Task to carry out:
Can you reproduce the following material line for line, without changing a single character?

Word and item position data
——————
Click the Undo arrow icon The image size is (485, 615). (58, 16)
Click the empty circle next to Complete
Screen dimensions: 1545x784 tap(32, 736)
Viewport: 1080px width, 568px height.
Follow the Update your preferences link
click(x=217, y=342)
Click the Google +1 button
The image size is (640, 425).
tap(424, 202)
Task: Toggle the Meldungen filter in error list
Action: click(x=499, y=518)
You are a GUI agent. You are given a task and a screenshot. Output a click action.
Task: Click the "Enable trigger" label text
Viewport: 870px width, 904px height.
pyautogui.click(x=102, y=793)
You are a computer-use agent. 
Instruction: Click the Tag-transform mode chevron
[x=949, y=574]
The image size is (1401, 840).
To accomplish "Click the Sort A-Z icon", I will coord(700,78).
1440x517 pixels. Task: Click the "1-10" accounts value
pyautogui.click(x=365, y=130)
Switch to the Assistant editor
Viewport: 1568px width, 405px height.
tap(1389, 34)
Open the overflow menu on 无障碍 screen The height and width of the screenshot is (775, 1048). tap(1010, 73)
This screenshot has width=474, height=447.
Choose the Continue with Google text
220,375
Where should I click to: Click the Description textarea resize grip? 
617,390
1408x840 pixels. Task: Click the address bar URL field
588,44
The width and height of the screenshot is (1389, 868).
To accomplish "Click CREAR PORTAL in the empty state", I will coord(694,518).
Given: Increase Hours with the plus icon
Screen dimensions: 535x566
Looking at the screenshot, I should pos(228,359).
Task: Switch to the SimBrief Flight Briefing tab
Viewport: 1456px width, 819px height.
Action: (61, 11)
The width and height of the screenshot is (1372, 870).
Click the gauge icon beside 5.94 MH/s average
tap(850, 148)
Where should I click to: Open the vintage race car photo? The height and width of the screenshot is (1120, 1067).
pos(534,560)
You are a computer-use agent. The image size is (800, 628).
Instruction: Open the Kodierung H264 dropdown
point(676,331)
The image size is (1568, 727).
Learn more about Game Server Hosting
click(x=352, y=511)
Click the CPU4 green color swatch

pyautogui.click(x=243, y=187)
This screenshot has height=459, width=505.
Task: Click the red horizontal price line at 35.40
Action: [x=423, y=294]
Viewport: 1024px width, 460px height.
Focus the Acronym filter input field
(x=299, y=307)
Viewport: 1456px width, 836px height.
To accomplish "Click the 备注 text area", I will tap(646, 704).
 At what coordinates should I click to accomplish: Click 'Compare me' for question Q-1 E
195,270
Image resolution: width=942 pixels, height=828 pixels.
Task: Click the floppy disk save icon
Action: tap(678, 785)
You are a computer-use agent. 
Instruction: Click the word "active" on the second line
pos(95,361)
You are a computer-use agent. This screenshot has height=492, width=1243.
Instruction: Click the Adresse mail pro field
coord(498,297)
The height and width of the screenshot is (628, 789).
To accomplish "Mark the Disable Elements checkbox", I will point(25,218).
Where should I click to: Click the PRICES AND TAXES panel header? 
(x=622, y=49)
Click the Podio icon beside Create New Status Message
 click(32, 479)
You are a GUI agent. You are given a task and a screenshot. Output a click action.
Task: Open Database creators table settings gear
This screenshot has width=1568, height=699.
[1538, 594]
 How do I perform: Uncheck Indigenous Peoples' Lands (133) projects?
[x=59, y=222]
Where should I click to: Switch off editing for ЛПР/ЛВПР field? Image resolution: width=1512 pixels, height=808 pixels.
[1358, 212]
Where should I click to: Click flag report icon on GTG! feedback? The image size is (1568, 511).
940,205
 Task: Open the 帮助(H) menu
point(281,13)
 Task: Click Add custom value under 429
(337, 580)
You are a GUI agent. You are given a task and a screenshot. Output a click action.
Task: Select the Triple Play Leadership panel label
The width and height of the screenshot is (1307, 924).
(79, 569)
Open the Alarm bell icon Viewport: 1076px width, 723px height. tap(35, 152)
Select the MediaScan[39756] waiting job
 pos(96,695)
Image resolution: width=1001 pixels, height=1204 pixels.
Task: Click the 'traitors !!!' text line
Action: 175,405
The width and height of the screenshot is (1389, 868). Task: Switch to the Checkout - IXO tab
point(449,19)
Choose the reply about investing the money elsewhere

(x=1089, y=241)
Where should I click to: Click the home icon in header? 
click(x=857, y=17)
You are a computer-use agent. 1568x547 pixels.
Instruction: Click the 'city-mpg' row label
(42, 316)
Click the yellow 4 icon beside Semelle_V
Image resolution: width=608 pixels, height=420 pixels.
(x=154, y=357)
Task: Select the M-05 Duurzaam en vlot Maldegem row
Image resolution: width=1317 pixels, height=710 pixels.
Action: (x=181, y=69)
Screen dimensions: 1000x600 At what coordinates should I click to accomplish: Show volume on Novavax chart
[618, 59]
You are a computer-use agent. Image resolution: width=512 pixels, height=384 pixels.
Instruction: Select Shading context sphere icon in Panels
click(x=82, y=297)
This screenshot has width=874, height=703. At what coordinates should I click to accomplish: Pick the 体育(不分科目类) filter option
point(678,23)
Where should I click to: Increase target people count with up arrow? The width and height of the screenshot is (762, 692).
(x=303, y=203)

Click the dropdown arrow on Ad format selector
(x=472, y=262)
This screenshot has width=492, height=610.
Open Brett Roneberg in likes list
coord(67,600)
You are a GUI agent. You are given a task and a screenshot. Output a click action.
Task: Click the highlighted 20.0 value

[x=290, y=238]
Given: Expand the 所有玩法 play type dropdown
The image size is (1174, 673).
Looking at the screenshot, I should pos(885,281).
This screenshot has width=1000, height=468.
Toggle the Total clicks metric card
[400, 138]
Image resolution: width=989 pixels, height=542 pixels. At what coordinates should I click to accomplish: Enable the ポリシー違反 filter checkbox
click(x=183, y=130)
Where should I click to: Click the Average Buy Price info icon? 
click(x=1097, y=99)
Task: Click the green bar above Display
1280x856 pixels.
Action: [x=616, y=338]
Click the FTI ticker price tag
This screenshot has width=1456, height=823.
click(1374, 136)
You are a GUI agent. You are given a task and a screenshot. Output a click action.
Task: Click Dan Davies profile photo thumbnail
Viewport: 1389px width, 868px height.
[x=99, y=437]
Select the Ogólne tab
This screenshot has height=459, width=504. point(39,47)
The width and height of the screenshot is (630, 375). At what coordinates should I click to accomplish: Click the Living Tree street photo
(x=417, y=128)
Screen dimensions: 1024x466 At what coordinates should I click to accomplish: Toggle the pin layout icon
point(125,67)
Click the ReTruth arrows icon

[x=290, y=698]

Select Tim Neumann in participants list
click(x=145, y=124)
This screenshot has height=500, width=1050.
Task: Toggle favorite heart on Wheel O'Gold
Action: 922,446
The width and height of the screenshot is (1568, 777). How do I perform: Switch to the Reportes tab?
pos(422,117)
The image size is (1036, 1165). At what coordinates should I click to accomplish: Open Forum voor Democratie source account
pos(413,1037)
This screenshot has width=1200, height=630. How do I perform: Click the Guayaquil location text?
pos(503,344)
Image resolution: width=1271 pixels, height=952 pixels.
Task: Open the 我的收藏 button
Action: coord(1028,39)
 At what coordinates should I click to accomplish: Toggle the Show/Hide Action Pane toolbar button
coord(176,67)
——————
Response:
Click the Undo arrow icon The image size is (485, 615). (58, 16)
Click the empty circle next to Complete
Screen dimensions: 1545x784 tap(32, 736)
Viewport: 1080px width, 568px height.
Follow the Update your preferences link
click(x=217, y=342)
Click the Google +1 button
The image size is (640, 425).
tap(424, 202)
Task: Toggle the Meldungen filter in error list
Action: click(x=499, y=518)
You are a GUI agent. You are given a task and a screenshot. Output a click action.
Task: Click the "Enable trigger" label text
Viewport: 870px width, 904px height.
pyautogui.click(x=102, y=793)
You are a computer-use agent. 
Instruction: Click the Tag-transform mode chevron
[x=949, y=574]
The image size is (1401, 840).
To accomplish "Click the Sort A-Z icon", I will coord(700,78).
1440x517 pixels. Task: Click the "1-10" accounts value
pyautogui.click(x=365, y=130)
Switch to the Assistant editor
Viewport: 1568px width, 405px height.
tap(1389, 34)
Open the overflow menu on 无障碍 screen The height and width of the screenshot is (775, 1048). tap(1010, 73)
This screenshot has width=474, height=447.
Choose the Continue with Google text
220,375
Where should I click to: Click the Description textarea resize grip? 
617,390
1408x840 pixels. Task: Click the address bar URL field
588,44
The width and height of the screenshot is (1389, 868).
To accomplish "Click CREAR PORTAL in the empty state", I will coord(694,518).
Given: Increase Hours with the plus icon
Screen dimensions: 535x566
Looking at the screenshot, I should pos(228,359).
Task: Switch to the SimBrief Flight Briefing tab
Viewport: 1456px width, 819px height.
Action: (61, 11)
The width and height of the screenshot is (1372, 870).
Click the gauge icon beside 5.94 MH/s average
tap(850, 148)
Where should I click to: Open the vintage race car photo? The height and width of the screenshot is (1120, 1067).
pos(534,560)
You are a computer-use agent. The image size is (800, 628).
Instruction: Open the Kodierung H264 dropdown
point(676,331)
The image size is (1568, 727).
Learn more about Game Server Hosting
click(x=352, y=511)
Click the CPU4 green color swatch

pyautogui.click(x=243, y=187)
This screenshot has height=459, width=505.
Task: Click the red horizontal price line at 35.40
Action: [x=423, y=294]
Viewport: 1024px width, 460px height.
Focus the Acronym filter input field
(x=299, y=307)
Viewport: 1456px width, 836px height.
To accomplish "Click the 备注 text area", I will tap(646, 704).
 At what coordinates should I click to accomplish: Click 'Compare me' for question Q-1 E
195,270
Image resolution: width=942 pixels, height=828 pixels.
Task: Click the floppy disk save icon
Action: tap(678, 785)
You are a computer-use agent. 
Instruction: Click the word "active" on the second line
pos(95,361)
You are a computer-use agent. This screenshot has height=492, width=1243.
Instruction: Click the Adresse mail pro field
coord(498,297)
The height and width of the screenshot is (628, 789).
To accomplish "Mark the Disable Elements checkbox", I will point(25,218).
Where should I click to: Click the PRICES AND TAXES panel header? 
(x=622, y=49)
Click the Podio icon beside Create New Status Message
 click(32, 479)
You are a GUI agent. You are given a task and a screenshot. Output a click action.
Task: Open Database creators table settings gear
This screenshot has width=1568, height=699.
[1538, 594]
 How do I perform: Uncheck Indigenous Peoples' Lands (133) projects?
[x=59, y=222]
Where should I click to: Switch off editing for ЛПР/ЛВПР field? Image resolution: width=1512 pixels, height=808 pixels.
[1358, 212]
Where should I click to: Click flag report icon on GTG! feedback? The image size is (1568, 511).
940,205
 Task: Open the 帮助(H) menu
point(281,13)
 Task: Click Add custom value under 429
(337, 580)
You are a GUI agent. You are given a task and a screenshot. Output a click action.
Task: Select the Triple Play Leadership panel label
The width and height of the screenshot is (1307, 924).
(79, 569)
Open the Alarm bell icon Viewport: 1076px width, 723px height. tap(35, 152)
Select the MediaScan[39756] waiting job
 pos(96,695)
Image resolution: width=1001 pixels, height=1204 pixels.
Task: Click the 'traitors !!!' text line
Action: 175,405
The width and height of the screenshot is (1389, 868). Task: Switch to the Checkout - IXO tab
point(449,19)
Choose the reply about investing the money elsewhere

(x=1089, y=241)
Where should I click to: Click the home icon in header? 
click(x=857, y=17)
You are a computer-use agent. 1568x547 pixels.
Instruction: Click the 'city-mpg' row label
(42, 316)
Click the yellow 4 icon beside Semelle_V
Image resolution: width=608 pixels, height=420 pixels.
(x=154, y=357)
Task: Select the M-05 Duurzaam en vlot Maldegem row
Image resolution: width=1317 pixels, height=710 pixels.
Action: (x=181, y=69)
Screen dimensions: 1000x600 At what coordinates should I click to accomplish: Show volume on Novavax chart
[618, 59]
You are a computer-use agent. Image resolution: width=512 pixels, height=384 pixels.
Instruction: Select Shading context sphere icon in Panels
click(x=82, y=297)
This screenshot has width=874, height=703. At what coordinates should I click to accomplish: Pick the 体育(不分科目类) filter option
point(678,23)
Where should I click to: Increase target people count with up arrow? The width and height of the screenshot is (762, 692).
(x=303, y=203)

Click the dropdown arrow on Ad format selector
(x=472, y=262)
This screenshot has width=492, height=610.
Open Brett Roneberg in likes list
coord(67,600)
You are a GUI agent. You are given a task and a screenshot. Output a click action.
Task: Click the highlighted 20.0 value

[x=290, y=238]
Given: Expand the 所有玩法 play type dropdown
The image size is (1174, 673).
Looking at the screenshot, I should pos(885,281).
This screenshot has width=1000, height=468.
Toggle the Total clicks metric card
[400, 138]
Image resolution: width=989 pixels, height=542 pixels. At what coordinates should I click to accomplish: Enable the ポリシー違反 filter checkbox
click(x=183, y=130)
Where should I click to: Click the Average Buy Price info icon? 
click(x=1097, y=99)
Task: Click the green bar above Display
1280x856 pixels.
Action: [x=616, y=338]
Click the FTI ticker price tag
This screenshot has width=1456, height=823.
click(1374, 136)
You are a GUI agent. You are given a task and a screenshot. Output a click action.
Task: Click Dan Davies profile photo thumbnail
Viewport: 1389px width, 868px height.
[x=99, y=437]
Select the Ogólne tab
This screenshot has height=459, width=504. point(39,47)
The width and height of the screenshot is (630, 375). At what coordinates should I click to accomplish: Click the Living Tree street photo
(x=417, y=128)
Screen dimensions: 1024x466 At what coordinates should I click to accomplish: Toggle the pin layout icon
point(125,67)
Click the ReTruth arrows icon

[x=290, y=698]

Select Tim Neumann in participants list
click(x=145, y=124)
This screenshot has height=500, width=1050.
Task: Toggle favorite heart on Wheel O'Gold
Action: 922,446
The width and height of the screenshot is (1568, 777). How do I perform: Switch to the Reportes tab?
pos(422,117)
The image size is (1036, 1165). At what coordinates should I click to accomplish: Open Forum voor Democratie source account
pos(413,1037)
This screenshot has width=1200, height=630. How do I perform: Click the Guayaquil location text?
pos(503,344)
Image resolution: width=1271 pixels, height=952 pixels.
Task: Open the 我的收藏 button
Action: coord(1028,39)
 At what coordinates should I click to accomplish: Toggle the Show/Hide Action Pane toolbar button
coord(176,67)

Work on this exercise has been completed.